A healing lodge is a Canadian correctional institution designed to meet the needs of Aboriginal (First Nations, Métis, and Inuit) inmates. Healing lodges were created to address the concern that traditional prisons do not work on aboriginal offenders. Aboriginals are over-represented in the prison system and are also more likely to be the victims of crime. In healing lodges, the focus is on healing and reconnecting with indigenous culture while inmates serve their sentences. Connecting to nature, participating in cultural ceremonies, and learning spiritual teachings are how Healing Lodges process the rehabilitation and healing of inmates. They also have access to spiritual guidance from Elders and are encouraged to maintain connections with their families and communities. Healing lodges were proposed as an alternative for Aboriginal female offenders,  but there are now healing lodges for Aboriginal male offenders as well. Women's healing lodges are minimum/medium-security facilities, and men's healing lodges are minimum-security facilities.

History 
In 1990, a report called Creating Choices was issued by a task force aiming to improve the lives of and create more choices for federally sentenced women. One of the recommendations of the task force was the creation of a healing lodge "where Aboriginal federally sentenced women may serve all or part of their sentences". This idea was proposed by the Native Women's Association of Canada. Section 81 of the Corrections and Conditional Release Act of 1992  made it possible for Aboriginal communities and Correctional Service Canada (CSC) to work together to provide services, programs, and correctional facilities to Aboriginal inmates. Notably, it allows Aboriginal communities to provide correctional services to Aboriginal inmates.

Types of healing lodges 
There are two types of healing lodges: CSC-run healing lodges and Section 81 healing lodges. CSC-run healing lodges are funded and operated entirely by the CSC. In contrast, Section 81 healing lodges are healing lodges operating under section 81 of the Corrections and Conditional Release Act, which provides the basis for CSC to enter into agreements to operate healing lodges with Aboriginal communities. These healing lodges, unlike CSC-run healing lodges, are funded by CSC but entirely managed by Aboriginal communities or partner organizations. 

There are six Section 81 healing lodges as of 2022, located in Alberta, Manitoba, Quebec and Saskatchewan. Additionally, there are four CSC-run healing lodges in Alberta, British Columbia and Saskatchewan. Healing lodges are not available in other provinces or territories due to the lack of relevant agreements.

——

▸ ACTIONS TO TAKE
a – Write out the stretch of the healing lodge passage from "There are six" through "of relevant agreements.".
b – In the healing lodge passage, which organization proposed the idea of a healing lodge for Aboriginal federally sentenced women?

——

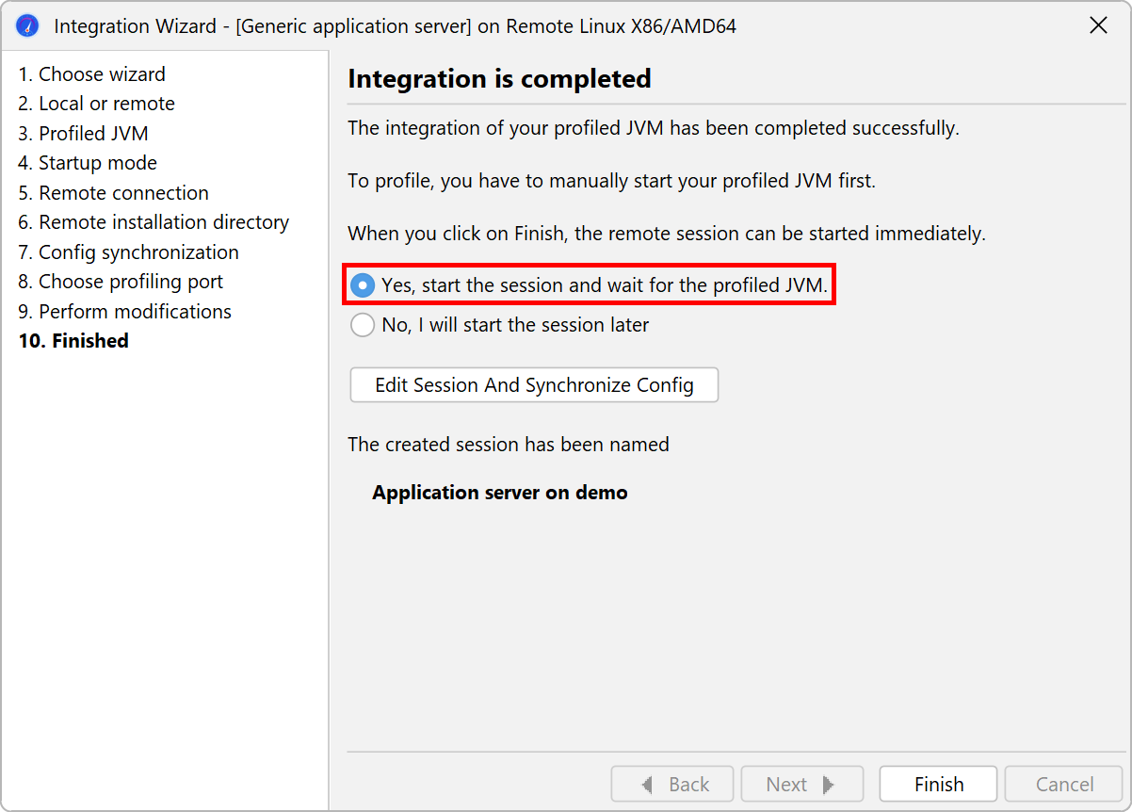Click the Next button with arrow
1132x812 pixels.
tap(801, 784)
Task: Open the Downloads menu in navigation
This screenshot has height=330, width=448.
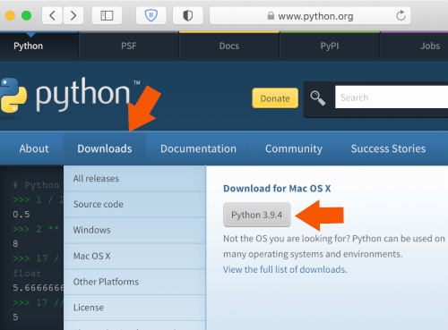Action: click(x=105, y=148)
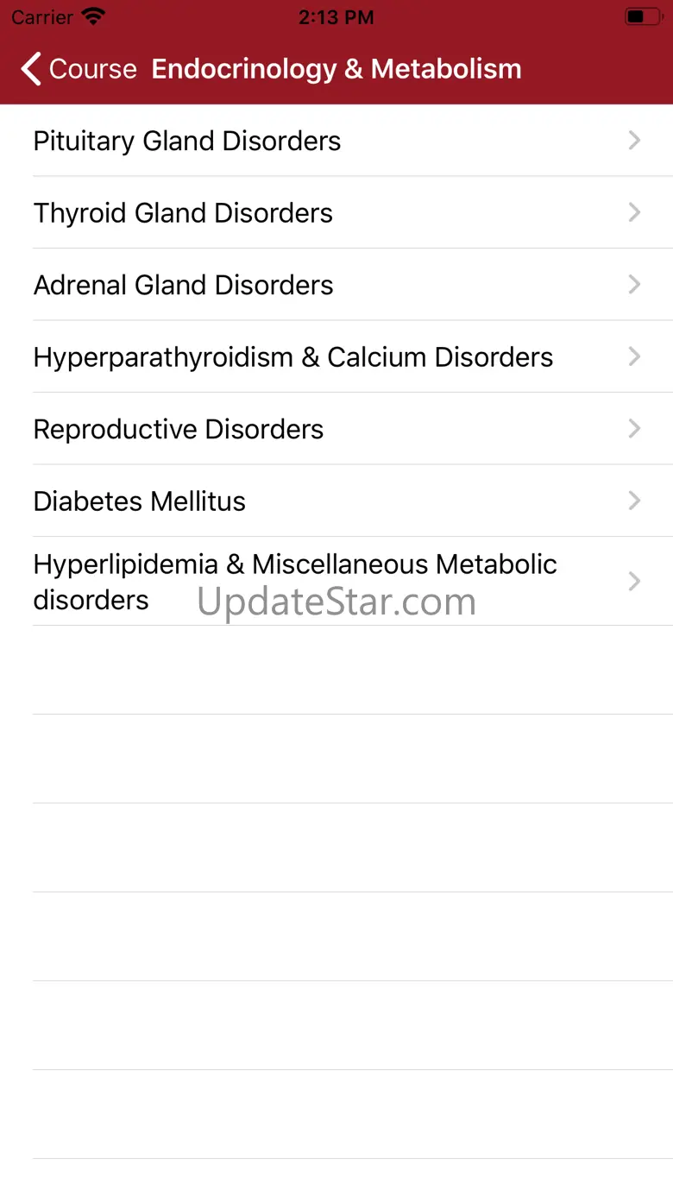The image size is (673, 1197).
Task: Open Hyperlipidemia & Miscellaneous Metabolic disorders
Action: click(295, 582)
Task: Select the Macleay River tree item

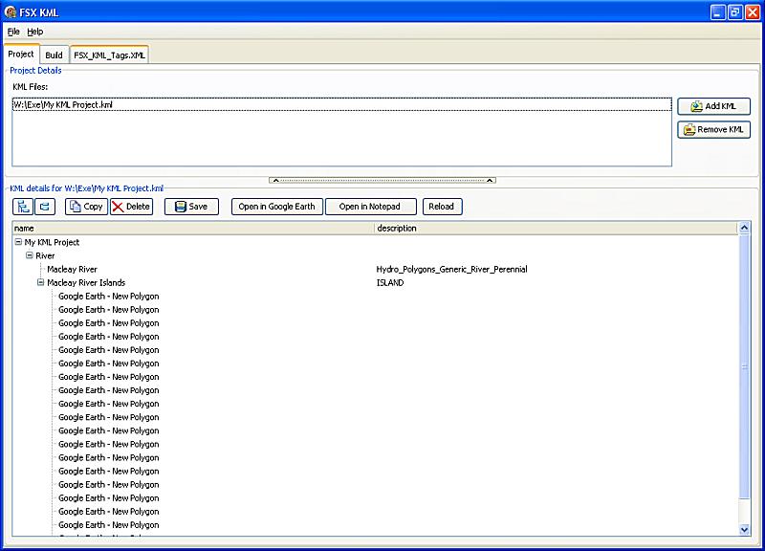Action: 72,270
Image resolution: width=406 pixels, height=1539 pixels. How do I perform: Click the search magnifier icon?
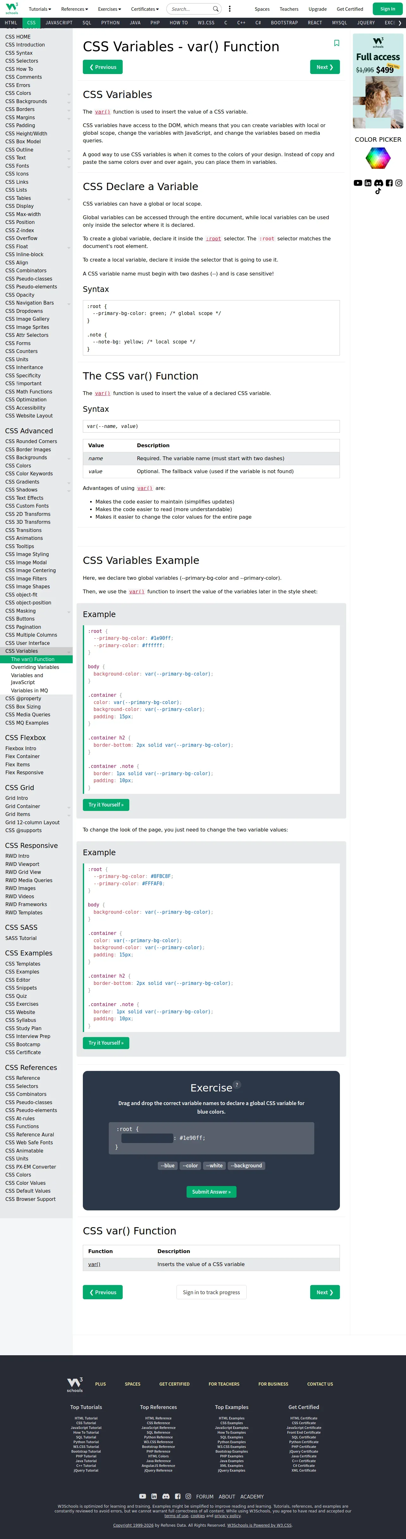point(216,9)
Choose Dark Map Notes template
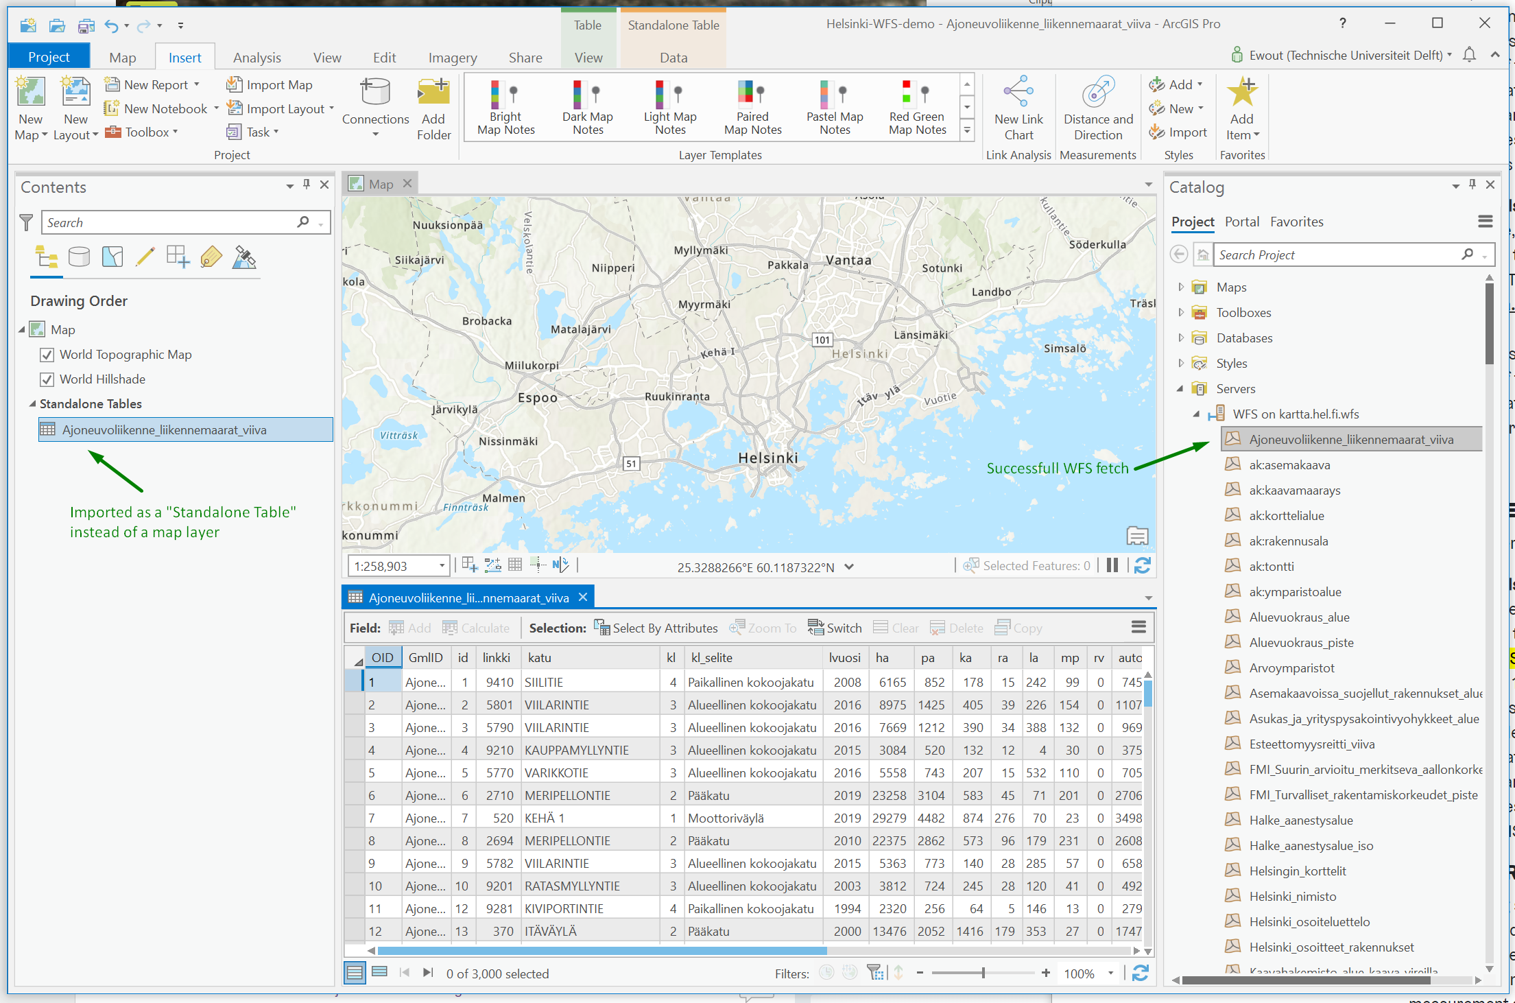The image size is (1515, 1003). 587,108
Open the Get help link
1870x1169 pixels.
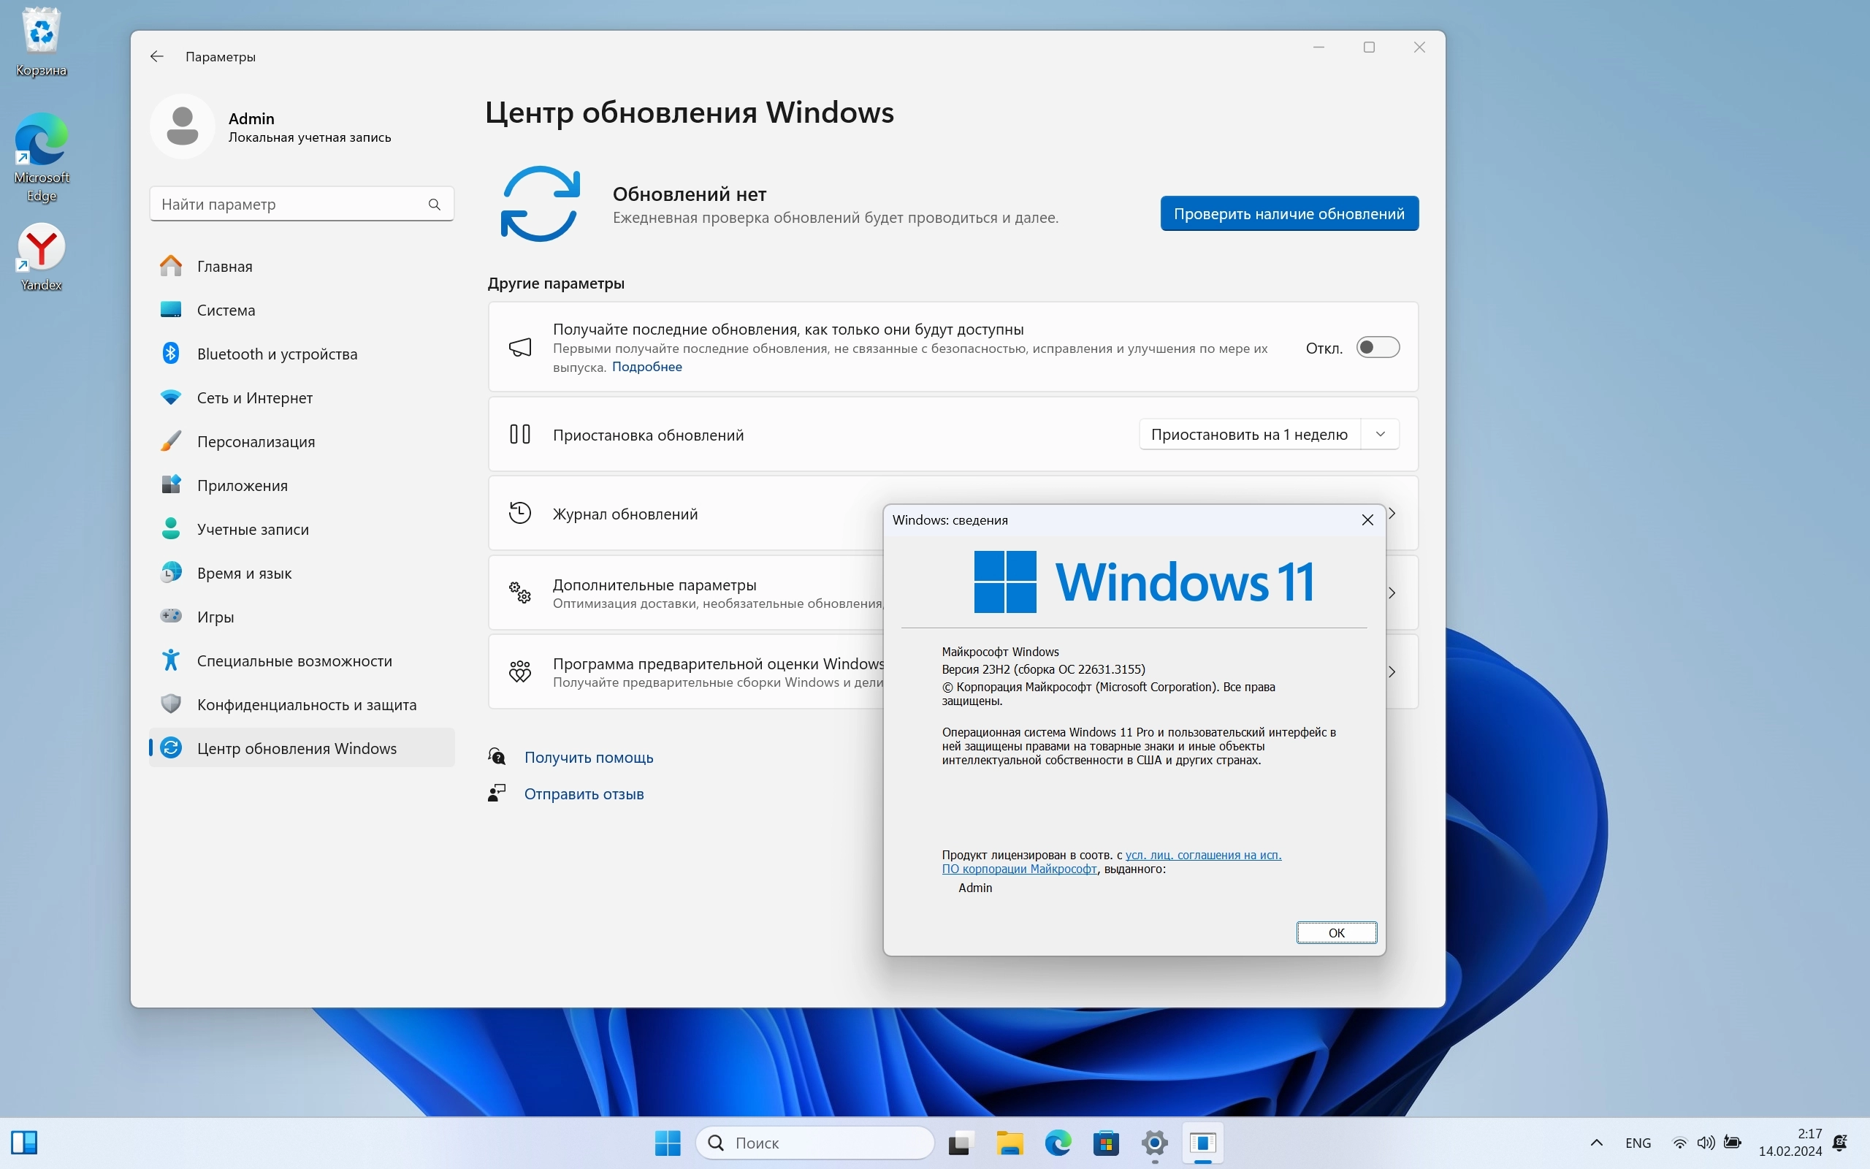tap(588, 758)
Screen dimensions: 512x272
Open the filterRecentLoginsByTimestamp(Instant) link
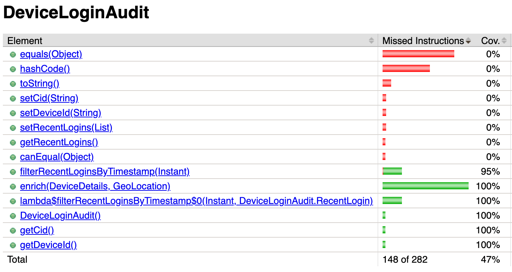click(105, 172)
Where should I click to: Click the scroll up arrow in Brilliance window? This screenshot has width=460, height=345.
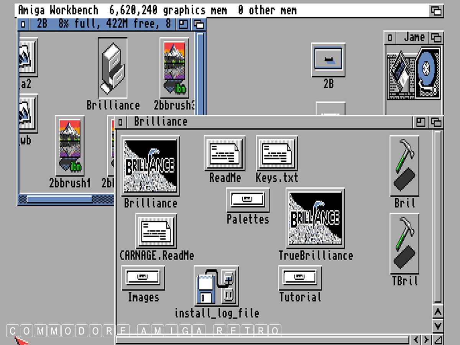tap(437, 312)
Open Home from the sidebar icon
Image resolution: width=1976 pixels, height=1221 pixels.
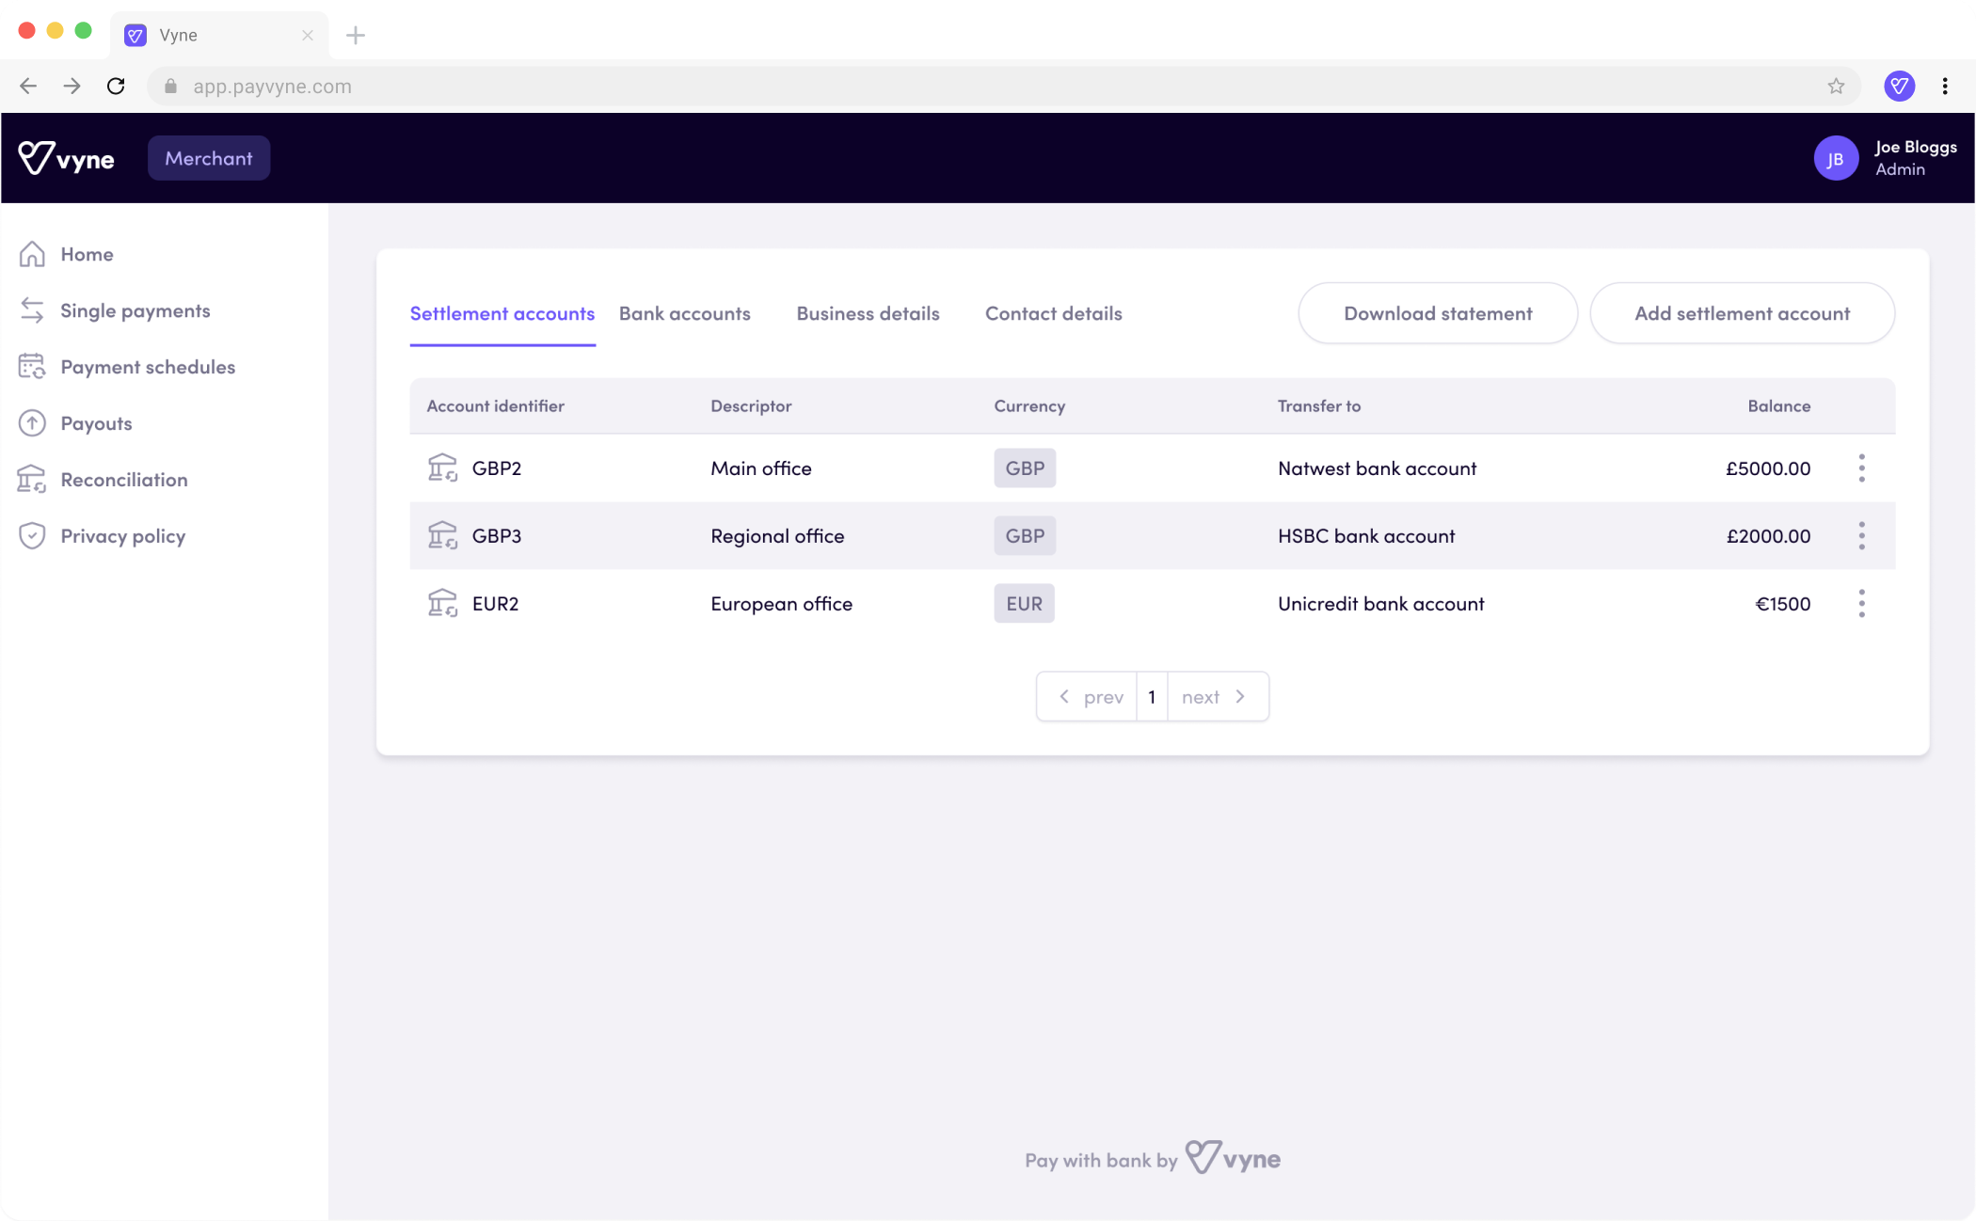click(x=32, y=254)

——

▸ RESULTS OF THE TASKS
a –
There are six Section 81 healing lodges as of 2022, located in Alberta, Manitoba, Quebec and Saskatchewan. Additionally, there are four CSC-run healing lodges in Alberta, British Columbia and Saskatchewan. Healing lodges are not available in other provinces or territories due to the lack of relevant agreements.

b – The Native Women's Association of Canada.